None of the 12 lawmakers named to the congressional committee tasked with trimming the deficit by $1.5 trillion is considered a defense hawk, but defense proponents say there still are reasons to believe the Pentagon’s budget largely will be spared a second round of deep cuts.
Their hopes primarily rest on the prospect that the committee will come to some sort of ‘grand bargain’ and avoid triggering up to $1.2 trillion in spending cuts, half of which would be imposed on DOD.
According to one House Armed Services Committee staffer’s take on the selections of House Speaker John Boehner (R-Ohio), the super committee will focus on entitlements, reported the Hill newspaper. “And that is entirely appropriate since there are no more savings possible in the DOD budget,” the aide said.

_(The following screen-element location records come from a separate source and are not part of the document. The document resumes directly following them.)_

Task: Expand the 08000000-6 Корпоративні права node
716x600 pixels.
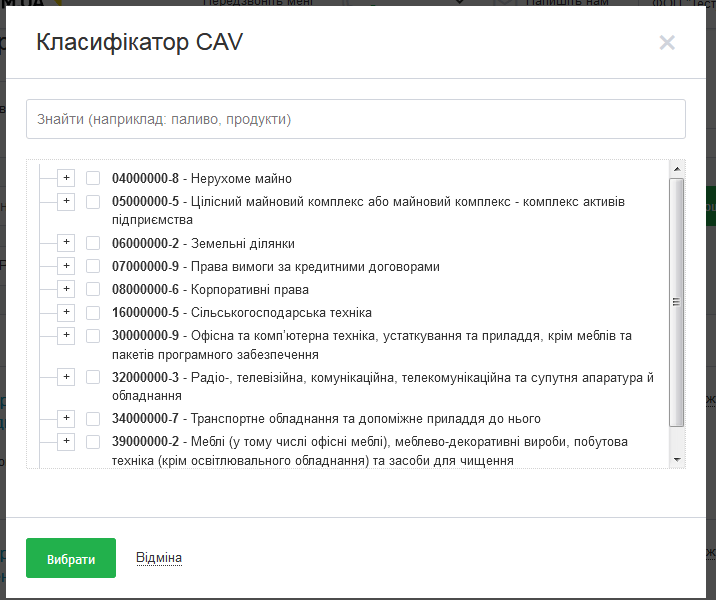Action: point(66,289)
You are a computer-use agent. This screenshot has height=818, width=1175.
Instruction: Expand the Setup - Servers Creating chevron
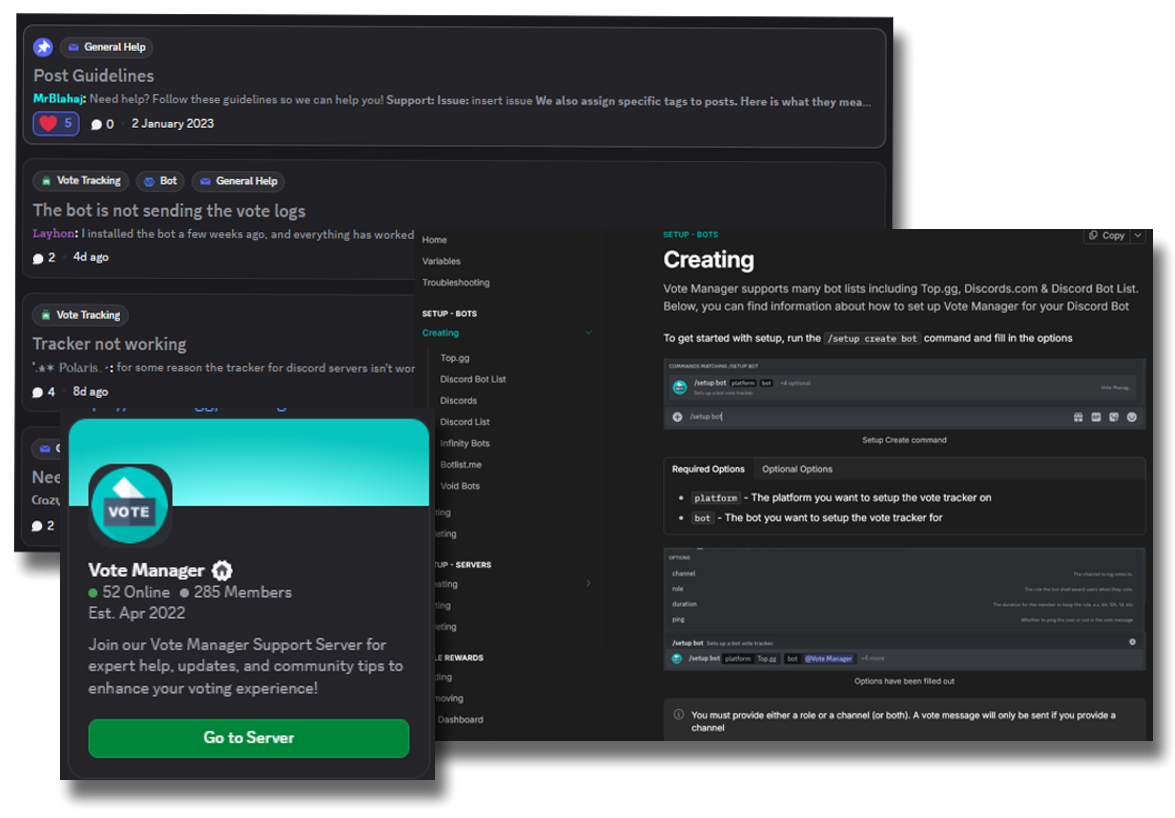(x=588, y=584)
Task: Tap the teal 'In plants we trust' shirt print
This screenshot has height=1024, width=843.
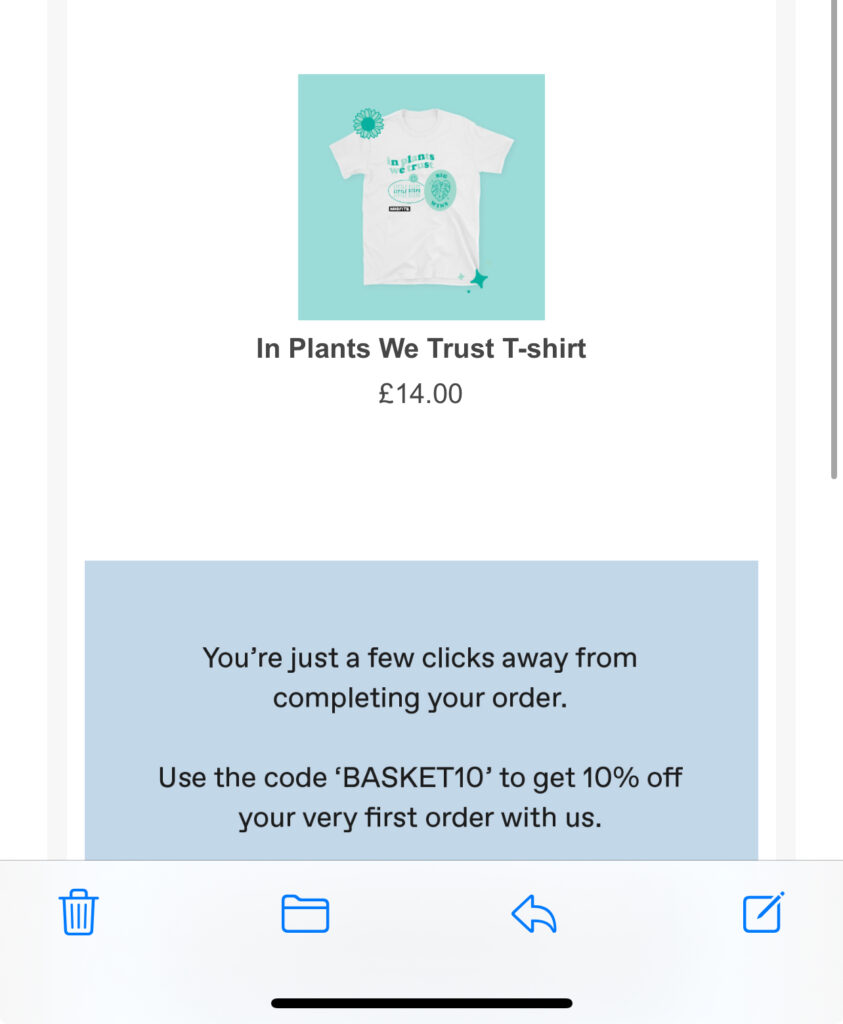Action: click(410, 164)
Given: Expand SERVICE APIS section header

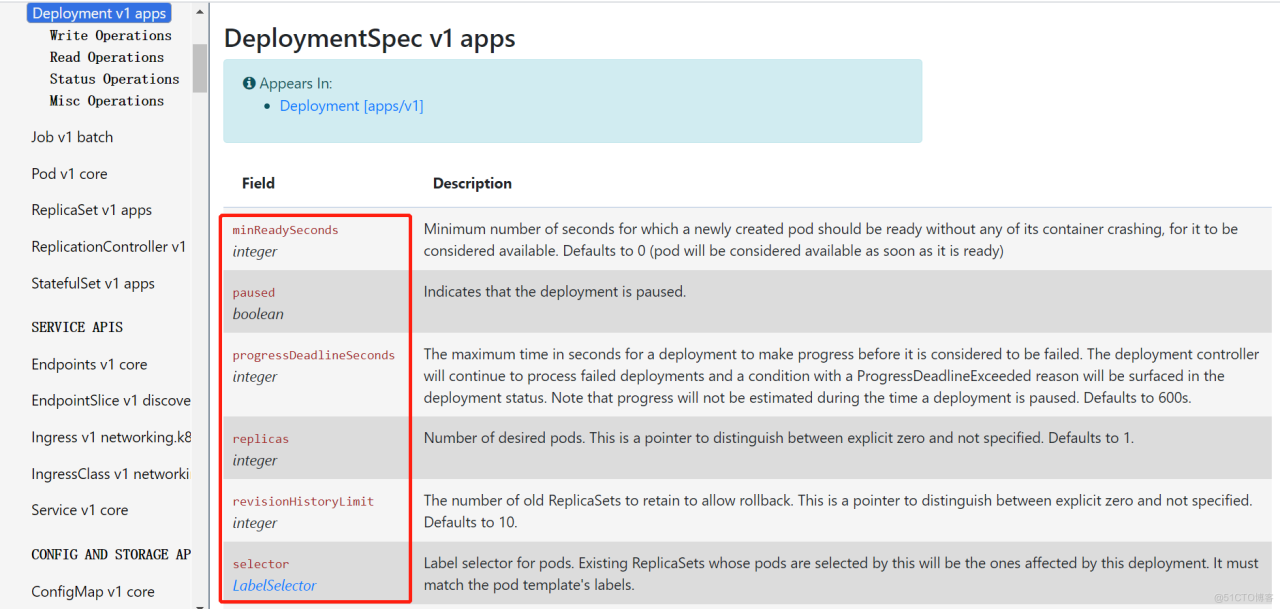Looking at the screenshot, I should click(78, 327).
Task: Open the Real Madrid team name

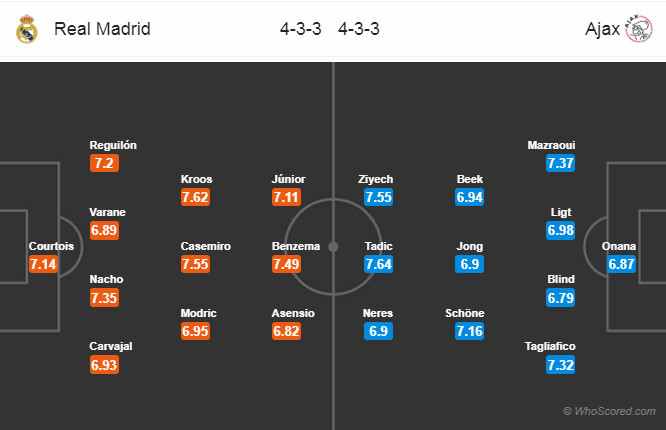Action: (x=103, y=29)
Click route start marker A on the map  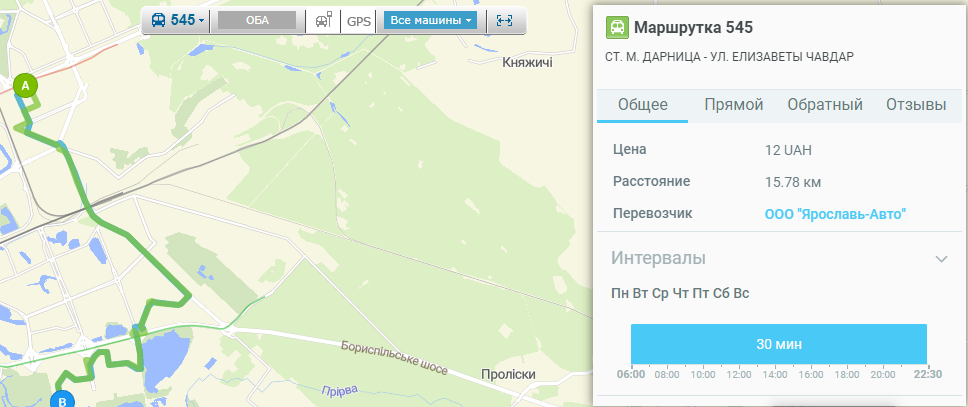pyautogui.click(x=25, y=86)
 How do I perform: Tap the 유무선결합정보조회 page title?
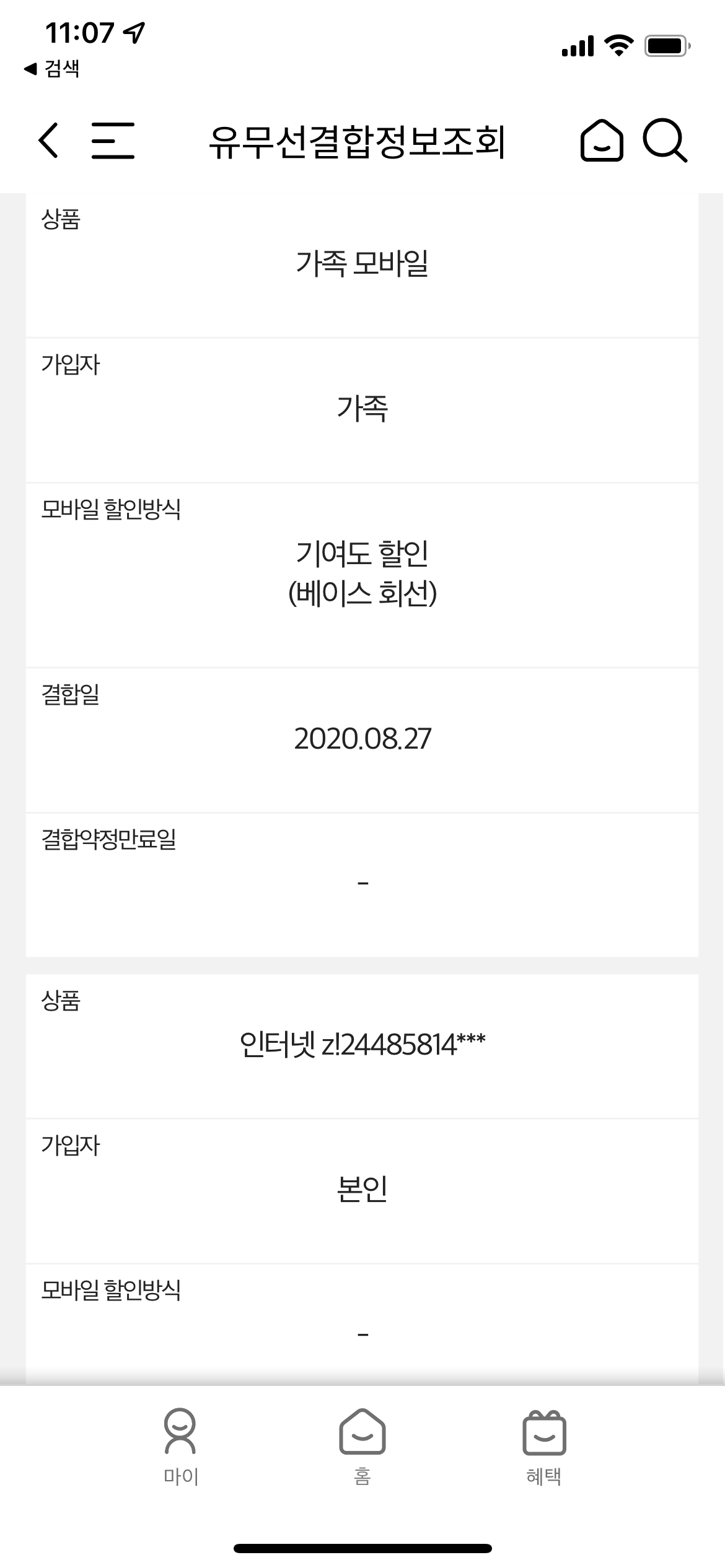pos(357,142)
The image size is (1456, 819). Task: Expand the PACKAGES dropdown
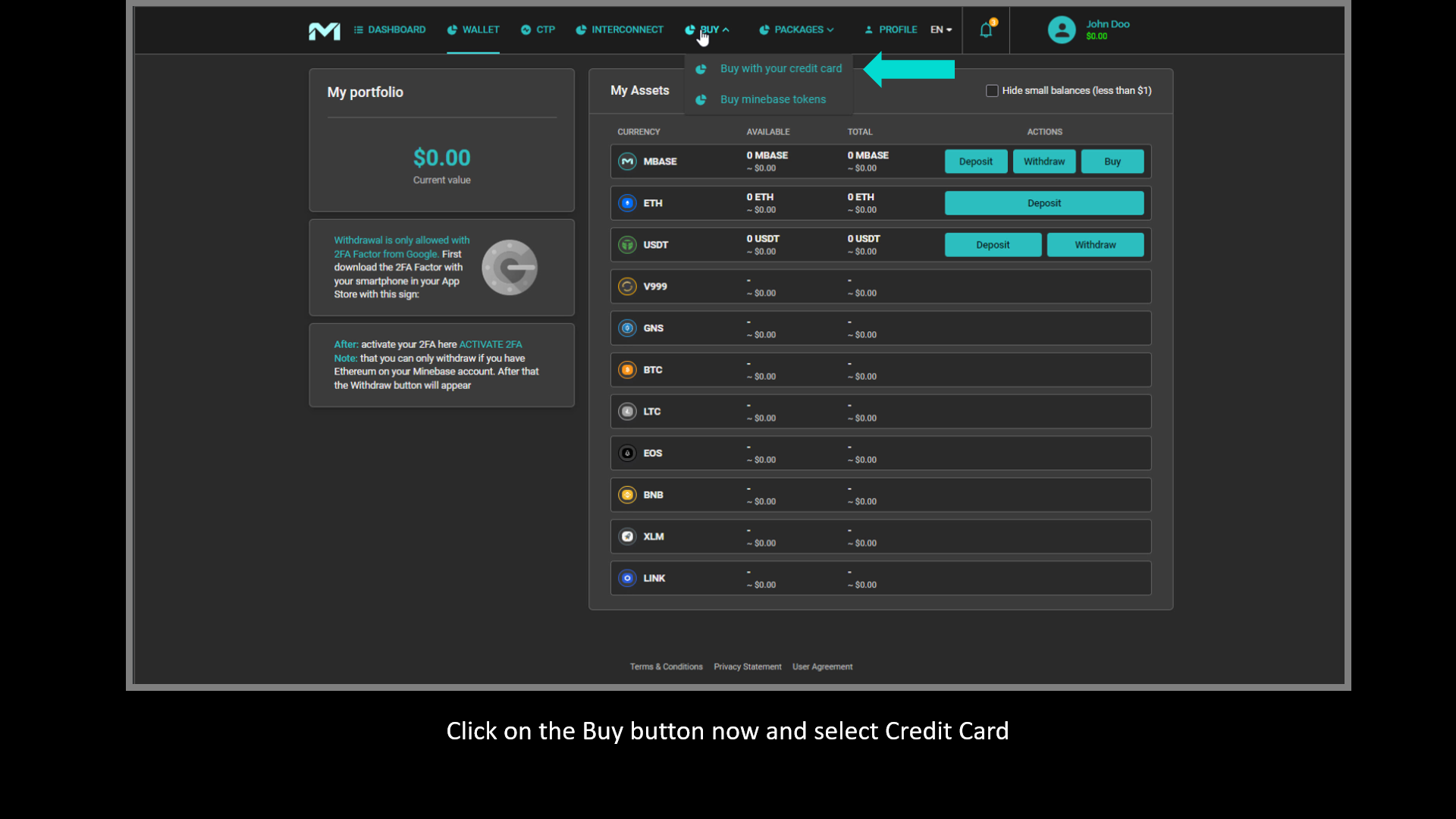pos(797,30)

Defense supporters also are pinning their hopes on two members from the Senate — Patty Murray (D-Wash.) and Jon Kyl (R-Ariz.). They note that Murray is a strong advocate for Boeing and Kyl is a backer of Raytheon due to the presence of those defense manufacturers in their states.
Still, the largest risk to Pentagon spending lies in the likelihood that the committee deadlocks and the automatic spending cuts go into effect. That outcome is more likely than not, Bob Bixby, executive director of the Concord Coalition, told GovernmentExecutive.com.
Three of the committee members — Sen. Max Baucus (D-Mont.), Rep. Jeb Hensarling (R-Texas) and Rep. Dave Camp (R-Mich.) — all served on the Simpson-Bowles commission created by the president, but voted against its plan to reduce the deficit through a combination of spending cuts and tax increases, Bixby pointed out. A fourth member, Rep. Xavier Becerra (D-Calif.), named after Bixby was interviewed, also voted against the Simpson-Bowles commission’s $4 trillion deficit reduction plan, reported CQ Today.